## Given instruction
Copy the rows below from the line that contains "Return the [X, Y]" through the line that contains "pursuant [437, 620]", including both of those lines, and leave the pictures out.

## Supplied material
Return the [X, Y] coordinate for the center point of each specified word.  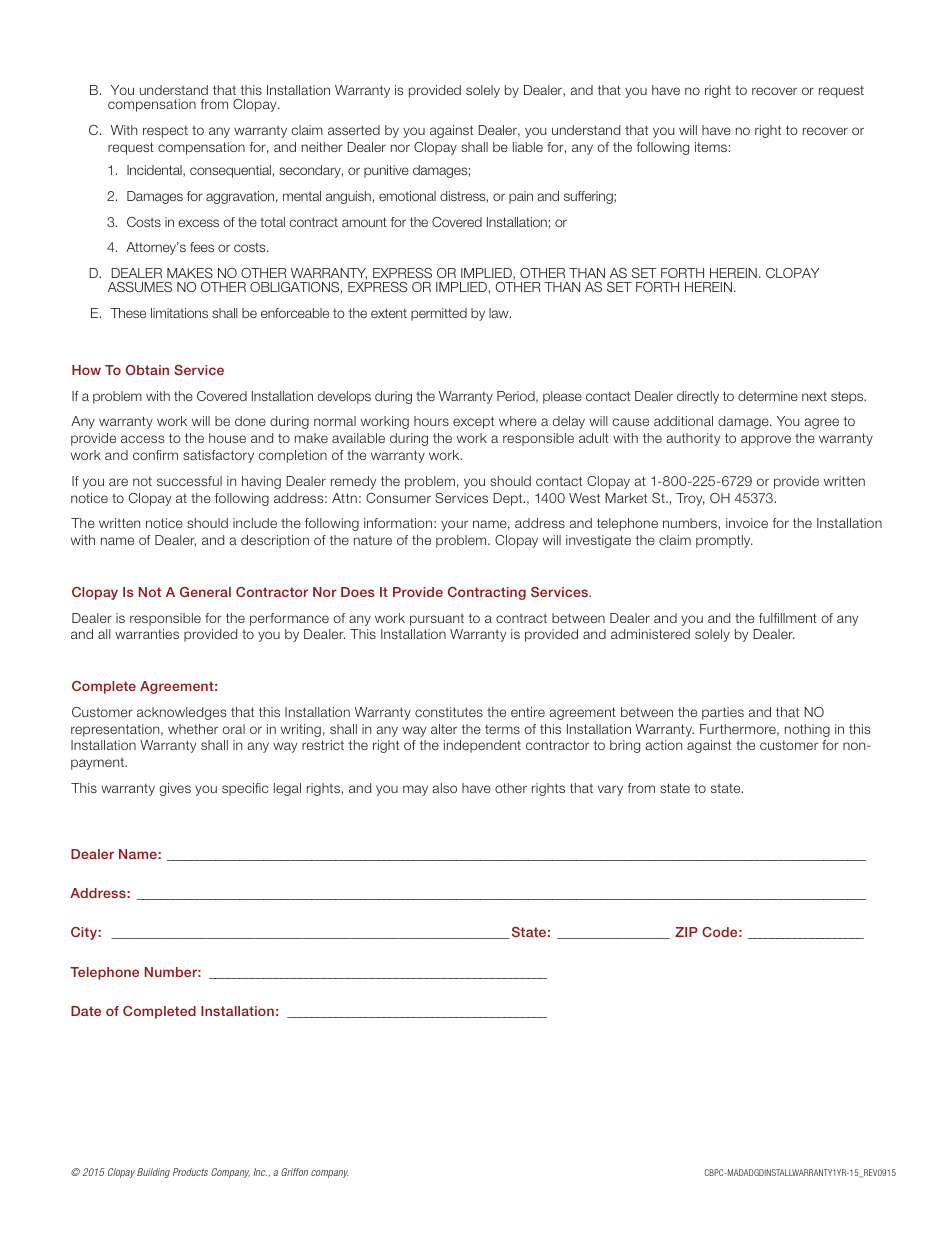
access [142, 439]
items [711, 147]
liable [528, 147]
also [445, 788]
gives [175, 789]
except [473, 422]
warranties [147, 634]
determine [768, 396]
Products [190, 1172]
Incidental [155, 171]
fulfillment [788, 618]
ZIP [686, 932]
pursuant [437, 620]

--

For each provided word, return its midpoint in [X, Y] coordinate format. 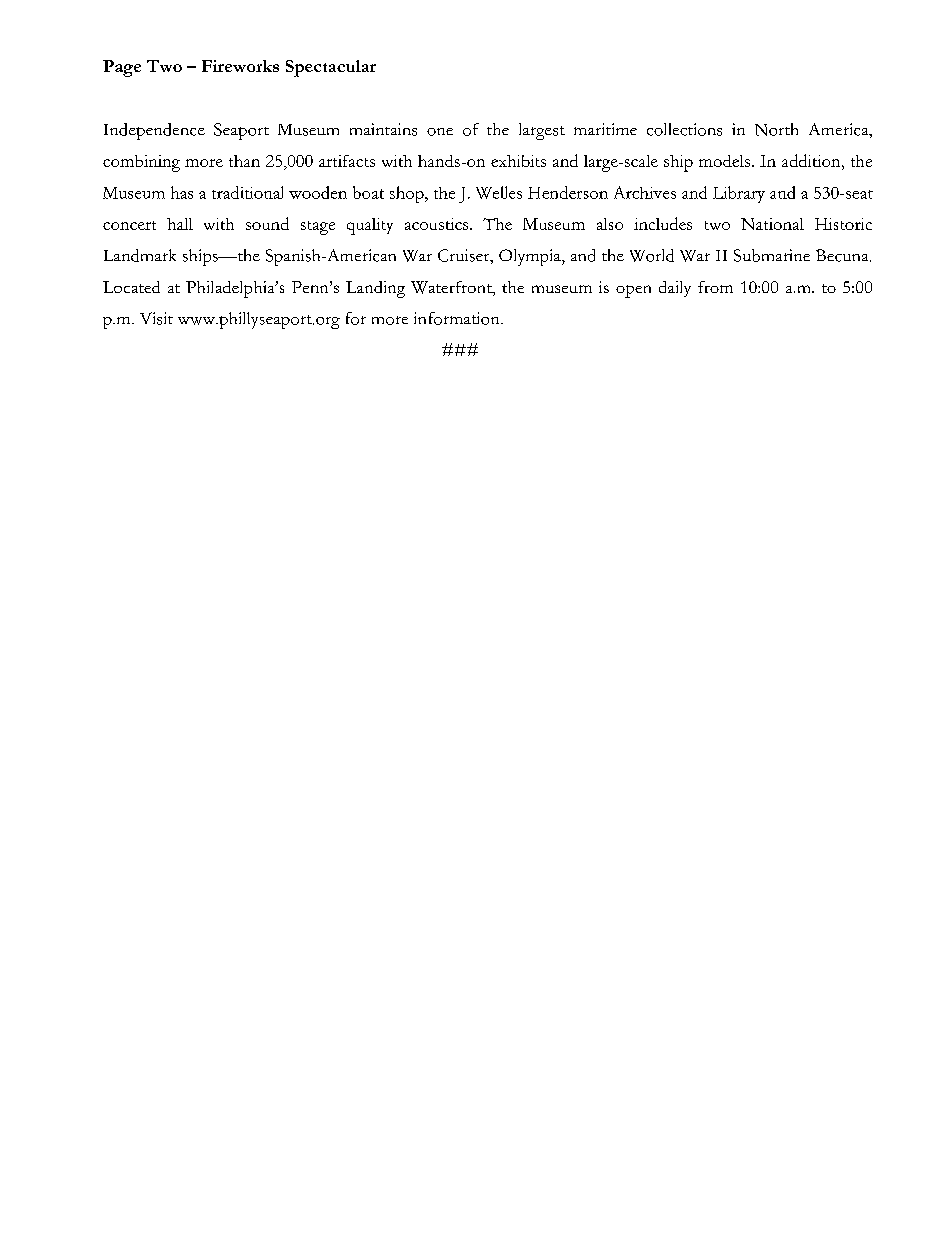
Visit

## Expected answer
Return the [X, Y] coordinate for the center point of each specified word.  
access [142, 439]
items [711, 147]
liable [528, 147]
also [445, 788]
gives [175, 789]
except [473, 422]
warranties [147, 634]
determine [768, 396]
Products [190, 1172]
Incidental [155, 171]
fulfillment [788, 618]
ZIP [686, 932]
pursuant [437, 620]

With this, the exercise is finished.